_DIRECTIONS_
Lift out each line of the data that holds "computer".

(Extracted records)
Content starts

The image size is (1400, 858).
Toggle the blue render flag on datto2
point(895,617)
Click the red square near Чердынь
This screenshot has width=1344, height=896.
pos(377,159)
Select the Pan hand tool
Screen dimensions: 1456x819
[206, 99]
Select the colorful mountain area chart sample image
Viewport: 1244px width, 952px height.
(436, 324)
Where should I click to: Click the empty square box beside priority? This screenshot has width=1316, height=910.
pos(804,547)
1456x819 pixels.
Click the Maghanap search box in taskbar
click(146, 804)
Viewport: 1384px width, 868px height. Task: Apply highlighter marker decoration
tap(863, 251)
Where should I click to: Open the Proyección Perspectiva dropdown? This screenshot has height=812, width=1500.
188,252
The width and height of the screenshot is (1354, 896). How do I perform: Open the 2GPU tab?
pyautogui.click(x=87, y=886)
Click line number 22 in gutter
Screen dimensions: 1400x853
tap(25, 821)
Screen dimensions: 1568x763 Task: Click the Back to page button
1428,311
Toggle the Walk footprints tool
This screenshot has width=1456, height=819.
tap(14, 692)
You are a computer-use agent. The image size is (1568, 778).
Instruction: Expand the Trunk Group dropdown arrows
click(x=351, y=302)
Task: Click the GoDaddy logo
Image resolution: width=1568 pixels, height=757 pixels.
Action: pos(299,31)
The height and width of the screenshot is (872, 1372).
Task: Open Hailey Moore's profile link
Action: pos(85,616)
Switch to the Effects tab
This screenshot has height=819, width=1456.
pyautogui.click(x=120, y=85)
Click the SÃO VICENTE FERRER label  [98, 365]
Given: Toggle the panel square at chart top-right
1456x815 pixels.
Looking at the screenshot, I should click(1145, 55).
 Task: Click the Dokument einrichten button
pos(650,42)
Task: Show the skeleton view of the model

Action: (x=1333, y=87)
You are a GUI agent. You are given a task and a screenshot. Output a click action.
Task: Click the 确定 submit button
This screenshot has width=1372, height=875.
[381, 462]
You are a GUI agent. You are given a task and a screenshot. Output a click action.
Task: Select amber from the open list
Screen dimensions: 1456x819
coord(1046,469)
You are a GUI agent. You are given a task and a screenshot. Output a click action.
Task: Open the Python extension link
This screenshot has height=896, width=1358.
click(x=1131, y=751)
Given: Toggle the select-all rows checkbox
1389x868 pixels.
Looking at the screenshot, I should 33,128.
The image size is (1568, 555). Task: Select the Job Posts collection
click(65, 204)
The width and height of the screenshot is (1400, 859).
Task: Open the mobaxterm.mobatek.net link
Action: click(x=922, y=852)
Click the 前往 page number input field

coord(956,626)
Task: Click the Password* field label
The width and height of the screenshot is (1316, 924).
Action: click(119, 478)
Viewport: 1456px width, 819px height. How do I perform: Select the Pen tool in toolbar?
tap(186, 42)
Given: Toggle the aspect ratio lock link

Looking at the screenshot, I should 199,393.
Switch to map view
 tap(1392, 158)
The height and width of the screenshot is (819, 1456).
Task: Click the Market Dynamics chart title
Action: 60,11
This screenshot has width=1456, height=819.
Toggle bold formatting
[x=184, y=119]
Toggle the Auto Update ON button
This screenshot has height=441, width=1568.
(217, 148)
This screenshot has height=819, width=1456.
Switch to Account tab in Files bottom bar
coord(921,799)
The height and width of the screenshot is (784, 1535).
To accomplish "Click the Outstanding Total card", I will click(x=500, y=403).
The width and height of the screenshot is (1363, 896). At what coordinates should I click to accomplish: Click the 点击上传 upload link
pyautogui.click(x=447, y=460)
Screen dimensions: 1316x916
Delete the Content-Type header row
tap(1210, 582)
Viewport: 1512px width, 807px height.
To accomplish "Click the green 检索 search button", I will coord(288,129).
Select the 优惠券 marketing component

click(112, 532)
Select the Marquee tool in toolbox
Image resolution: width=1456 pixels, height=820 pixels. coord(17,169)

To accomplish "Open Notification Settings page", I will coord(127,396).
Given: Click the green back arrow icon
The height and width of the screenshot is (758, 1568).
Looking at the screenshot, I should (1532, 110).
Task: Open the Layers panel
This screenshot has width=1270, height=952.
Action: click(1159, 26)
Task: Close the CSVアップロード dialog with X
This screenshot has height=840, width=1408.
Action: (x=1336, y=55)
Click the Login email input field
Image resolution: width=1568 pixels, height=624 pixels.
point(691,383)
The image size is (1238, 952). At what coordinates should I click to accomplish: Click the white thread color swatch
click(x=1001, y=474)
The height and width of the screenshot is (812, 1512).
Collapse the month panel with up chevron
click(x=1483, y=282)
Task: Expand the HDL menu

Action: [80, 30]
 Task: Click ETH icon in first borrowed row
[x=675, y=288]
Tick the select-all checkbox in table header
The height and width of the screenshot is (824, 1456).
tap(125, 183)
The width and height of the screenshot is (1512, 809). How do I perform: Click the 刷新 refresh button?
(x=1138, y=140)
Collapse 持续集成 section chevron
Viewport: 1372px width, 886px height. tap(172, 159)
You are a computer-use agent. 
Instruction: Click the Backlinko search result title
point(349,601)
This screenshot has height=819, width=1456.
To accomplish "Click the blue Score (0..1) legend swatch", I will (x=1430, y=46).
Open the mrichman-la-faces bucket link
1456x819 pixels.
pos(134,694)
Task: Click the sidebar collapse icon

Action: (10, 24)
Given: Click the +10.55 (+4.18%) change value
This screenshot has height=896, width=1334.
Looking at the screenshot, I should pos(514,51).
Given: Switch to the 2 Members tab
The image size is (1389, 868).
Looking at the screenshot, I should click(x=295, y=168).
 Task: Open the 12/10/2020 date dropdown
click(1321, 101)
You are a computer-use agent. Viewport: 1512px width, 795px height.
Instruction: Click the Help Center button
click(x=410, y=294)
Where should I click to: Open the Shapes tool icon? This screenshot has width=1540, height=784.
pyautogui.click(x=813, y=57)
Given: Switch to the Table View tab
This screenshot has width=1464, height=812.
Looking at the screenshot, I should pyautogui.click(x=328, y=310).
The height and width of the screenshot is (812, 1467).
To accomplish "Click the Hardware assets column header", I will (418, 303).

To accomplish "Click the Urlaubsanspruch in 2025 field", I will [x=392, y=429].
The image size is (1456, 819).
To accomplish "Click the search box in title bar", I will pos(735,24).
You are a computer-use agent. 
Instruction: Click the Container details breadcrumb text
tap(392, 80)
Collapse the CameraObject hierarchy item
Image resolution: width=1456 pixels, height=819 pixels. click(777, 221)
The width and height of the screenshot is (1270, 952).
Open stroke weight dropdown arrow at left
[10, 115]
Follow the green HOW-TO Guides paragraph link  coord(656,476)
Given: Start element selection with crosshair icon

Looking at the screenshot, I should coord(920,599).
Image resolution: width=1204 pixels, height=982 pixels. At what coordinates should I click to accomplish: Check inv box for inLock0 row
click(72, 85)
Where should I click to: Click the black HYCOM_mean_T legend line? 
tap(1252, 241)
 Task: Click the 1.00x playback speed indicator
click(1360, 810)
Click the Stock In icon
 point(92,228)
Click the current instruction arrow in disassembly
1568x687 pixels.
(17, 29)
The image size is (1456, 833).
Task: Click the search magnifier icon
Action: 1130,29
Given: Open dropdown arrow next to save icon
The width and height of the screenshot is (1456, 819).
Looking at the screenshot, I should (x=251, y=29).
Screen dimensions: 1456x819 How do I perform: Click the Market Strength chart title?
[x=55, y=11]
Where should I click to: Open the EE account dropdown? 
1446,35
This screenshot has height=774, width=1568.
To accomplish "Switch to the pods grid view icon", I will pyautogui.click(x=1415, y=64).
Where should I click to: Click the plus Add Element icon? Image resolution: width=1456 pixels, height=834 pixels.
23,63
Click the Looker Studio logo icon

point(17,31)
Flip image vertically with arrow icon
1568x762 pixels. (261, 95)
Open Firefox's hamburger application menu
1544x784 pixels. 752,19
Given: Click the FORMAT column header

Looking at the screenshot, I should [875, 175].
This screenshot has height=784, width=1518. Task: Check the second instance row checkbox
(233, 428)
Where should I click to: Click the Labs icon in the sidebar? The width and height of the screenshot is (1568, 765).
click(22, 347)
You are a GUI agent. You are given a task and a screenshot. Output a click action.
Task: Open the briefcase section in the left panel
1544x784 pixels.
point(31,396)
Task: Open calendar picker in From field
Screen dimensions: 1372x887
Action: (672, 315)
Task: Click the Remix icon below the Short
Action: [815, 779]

Content ends

_EXERCISE OUTPUT_
You are a computer-use agent. The image size is (1568, 778).
You are a computer-use agent. 
You are a computer-use agent. Viewport: 1512px width, 795px height.
You are a computer-use agent. 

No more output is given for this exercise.